Flat File vs. Database CMS
The idea of a flat file CMS is intriguing. There’s a lot of overhead in a database and CMS content doesn’t change much, and isn’t highly structured. CMS content more closely resembles a document than data, and the filesystem is very fast at dealing with documents in the form of files. Let’s explore some benefits of a CMS and flat file systems.
When using a file per content item, basic operations can be performed with a single contiguous read or write. A database still needs to store it’s data in persistent storage, so these operations cannot be avoided. In theory, a database’s caching could improve performance, but in practice data will need to be gathered from multiple tables which will require multiple reads and writes, and slow down performance. And caching can be done by the CMS or memcache with either approach, you can’t beat flat files for when the disk access is absolutely required.
Winner: Flat File
In a database CMS, a basic design approach would be to create columns for each data element (or child tables for multi-valued fields), but this has some major drawbacks. The needs of any system change over time, and adding columns to data tables with millions of records may be completely unfeasible.
Drupal sidestepped this problem in version 7 by creating a separate table for nearly every field, but this means that performance will suffer as the database has to join many tables together, for every single piece of content. This is further complicated by the fact that Drupal is designed to work with MySQL, a database which has very poor join optimization, and limits the amount of joins that can be performed in one query to 61. It’s not uncommon for this limit to be exceeded in larger sites, and although drupal does handle this, it’s never going to perform well as it’s going to necessitate accessing the index on every table involved, and then doing a dictionary lookup, requiring hundreds of disk accesses to just get the data for a single content item (or node in Drupal terminology).
Drupal solves this with many layers of caching but that also adds complexity and new problems.
Another common approach, also employed by Drupal, is to use a ‘data’ column which simply stores a serialized dataset which just throws away any of the potential benefits of a database.
Another possible approach would be to use a single table to store all values, as a key-value store (columns: id, delta, field value), but this once again throws away many benefits of a database, and is inferior to a proper key-value store.
A flat file based CMS simplifies this - we can easily use a markup language like YML or XML, to store multiple fields in a document. At any time, we can add a new field simply by adding it to the markup, we can add informational metadata, or fields for things like an image, post date, multiple content selections, and make the document as complex as we want.
The one downside is that we can’t update a field or change data types, but it’s not that difficult to write a script to loop over all the files in a directory and update them.
Winner: Flat File
Version control system is something that has never really worked well. You will need both the data and the code to restore to any particular version but there’s no good way to keep both together. You could take a full database backup at each point you check into source control but it’s still not versioning the data, and none of the versioning tools will work.

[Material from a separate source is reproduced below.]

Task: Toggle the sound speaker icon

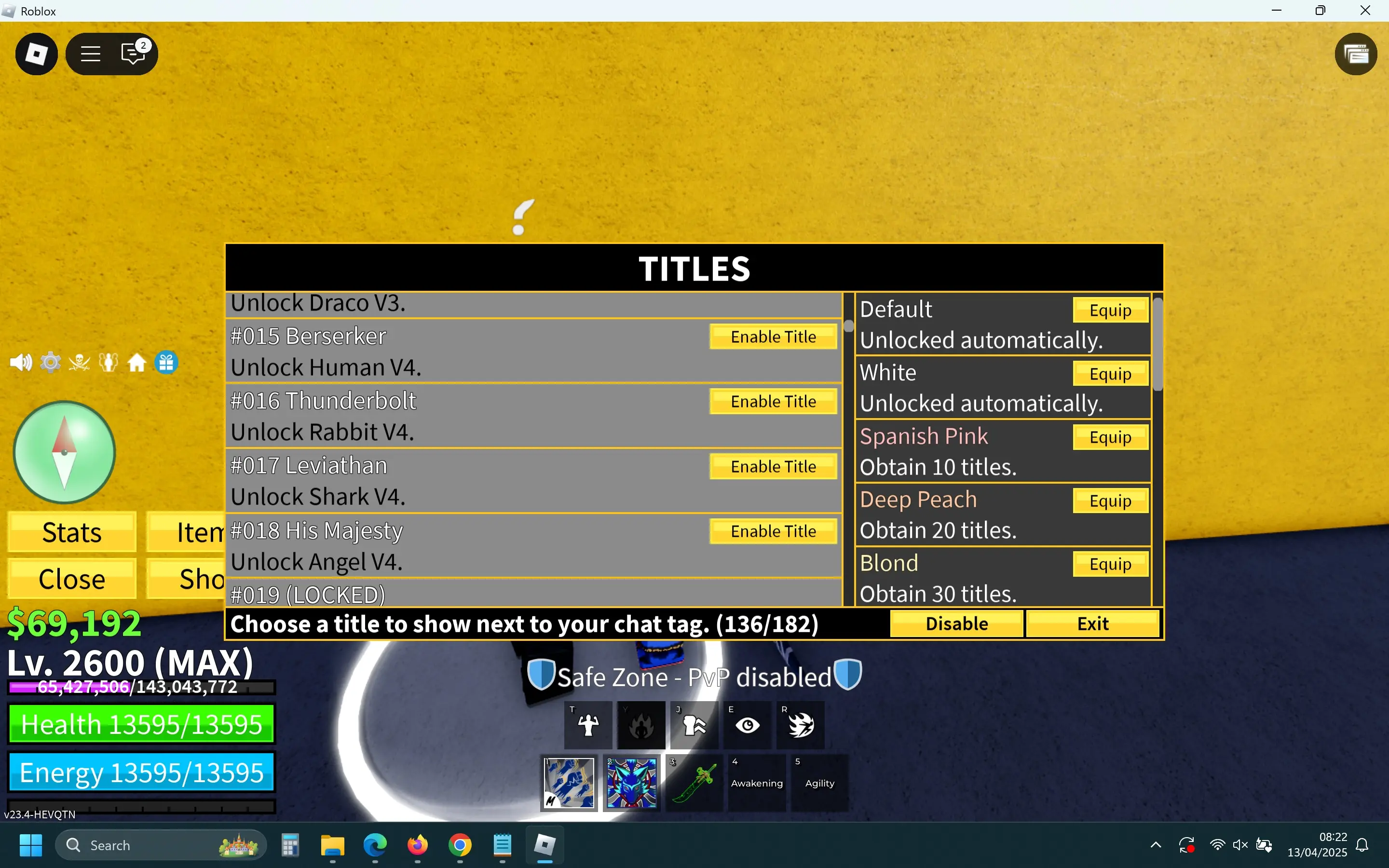Action: click(21, 363)
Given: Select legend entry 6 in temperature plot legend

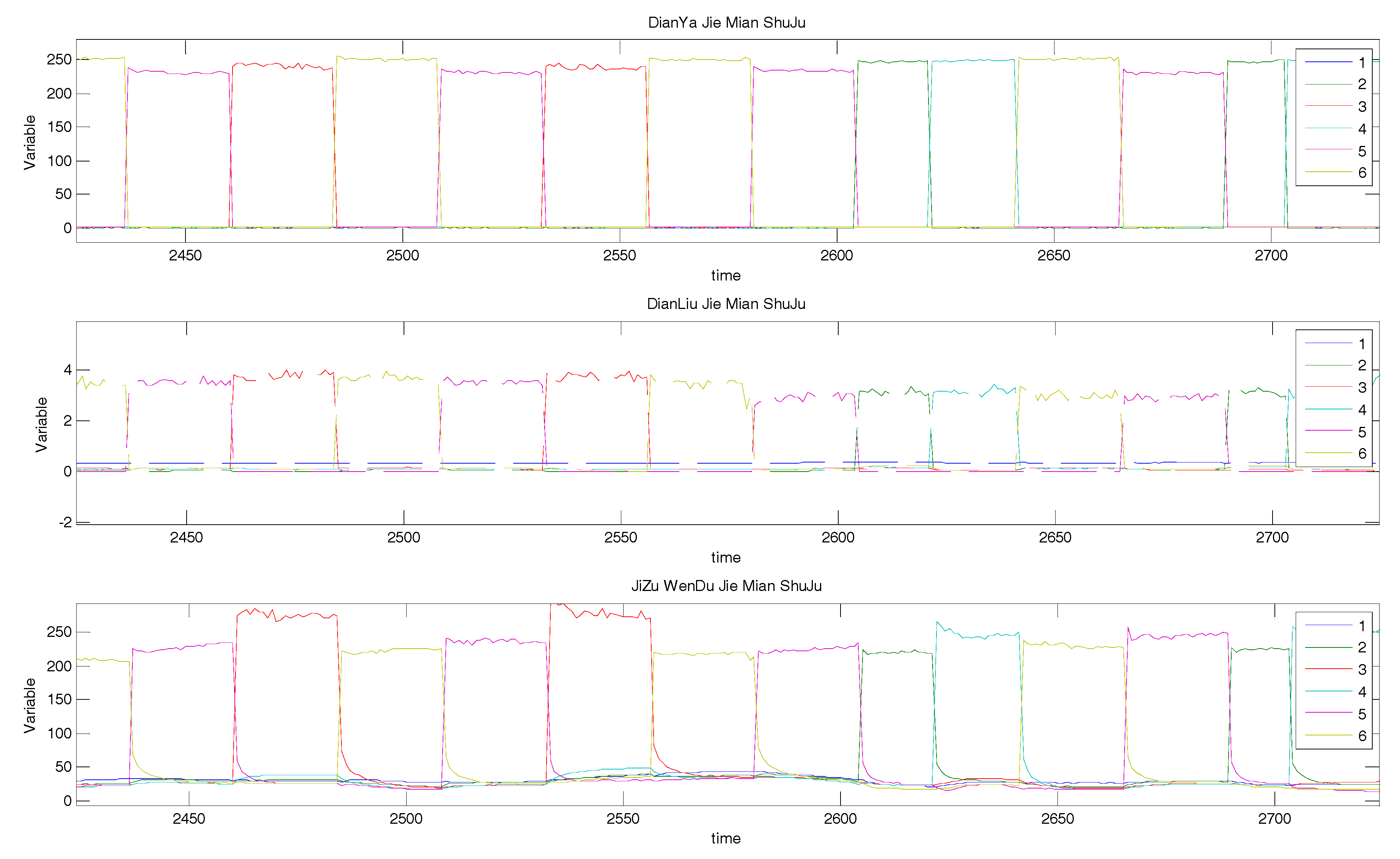Looking at the screenshot, I should tap(1361, 736).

With a flat file system, you can just check in the content alongside the code. This seems like the obvious winner, but the problem is that you may still need to include binary resources for each content item, like images and media, which also don’t work well with revision systems.
Another question is whether or not this actually makes sense. Including content will bloat the repository size, and you have to check in your content changes periodically which creates a bunch of new problems.

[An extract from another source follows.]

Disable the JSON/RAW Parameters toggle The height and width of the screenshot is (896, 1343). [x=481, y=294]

Either system can do revisions. A database system will typically just store them outside the data table for the “live” revision (as Drupal does). A flat file system can store them in a separate place, appending version numbers to each file for each new revision.
For dynamic content, including lists of content (ex. List of blog articles for a certain category), comments, related or popular articles, or personalized content the database makes things simple. These things can typically be boiled down to some kind of query, which will perform well because that’s what databases are designed for.
To do this with flat files requires a lot of cleverness. Naive approaches, such as reading a directory of files to find the newest ten articles for a certain category will always perform badly. A better approach would be to update any aggregated views when saving a content item, but this would have to be baked into the CMS and may also perform badly if for example, there are many views that need to be updated.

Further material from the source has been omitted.